I don’t mean any harm with this new series. So, please, take the following with a grain of salt and be aware of what you’re getting into should you decide to continue scrolling. It’s all parody.
Therefore, with all that out of the way, I present to you Oilersnation’s latest IN THE STYLE OF… Ricky from the Trailer Park Boys. Enjoy
New Oilers Trade Targets: The Piss Jug-Wielding Forwards
Alright, so apparently Frank Salad Alley, or whatever the fuck his name is, has dropped his latest targets list over at Daily Faceoff and there are more than 15 new names appearing on that list. Whoop-de-fuckin’-doo! I mean, does anyone really give a shit? Ken Holland is sitting idle, waiting to make a move ahead of the March 3rd trade deadline, and people are worried about who’s on Frank’s stupid list? Give me a break!
I’ll tell you what the Oilers need: they need some fuckin’ balls! They need to go out there and make a goddamn move that will shake the league to its core. They need to stop worrying about making safe, boring trades and start making moves that will make other teams shit their pants. Patrick Kane? Yeah, he’d be a great addition, but who gives a shit if he’s only going to present one team to the Blackhawks as a potential destination? That’s just a pussy move. If the Oilers really want him, they should make a goddamn offer he can’t refuse.

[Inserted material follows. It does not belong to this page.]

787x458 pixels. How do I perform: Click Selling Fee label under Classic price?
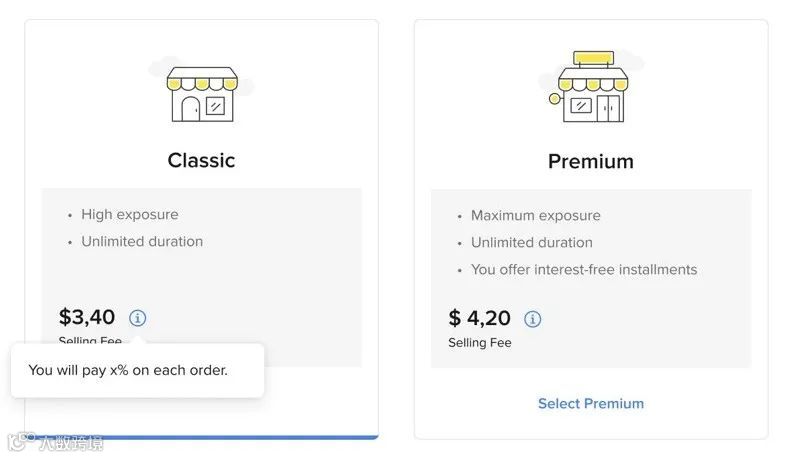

And don’t even get me started on these so-called “bottom-six options.” Max Blowme? Nick Bugstand? Nick Boboingo? Mars Yeller? Who are these guys? They’re a bunch of no-names who aren’t going to make a goddamn difference and now we got some hockey expert over here telling us how to run the team. Yeah, let’s just take some big risks and end up with a bunch of piss jugs on the ice. That’ll make other teams fear us, alright. Maybe we should just hire some clowns to play for us too while we’re at it. Why don’t we just trade for a team of chimpanzees? I’m sure they’ll give us an edge. Jesus Murphy, what a load of horseshit.
As for this NHL trade deadline nonsense, who gives a shit? It’s all just speculation and hype, and none of it really matters in the grand scheme of things. The Oilers need to focus on their own game and not worry about adding some overpriced player to their roster. It’s all just a bunch of noise, man.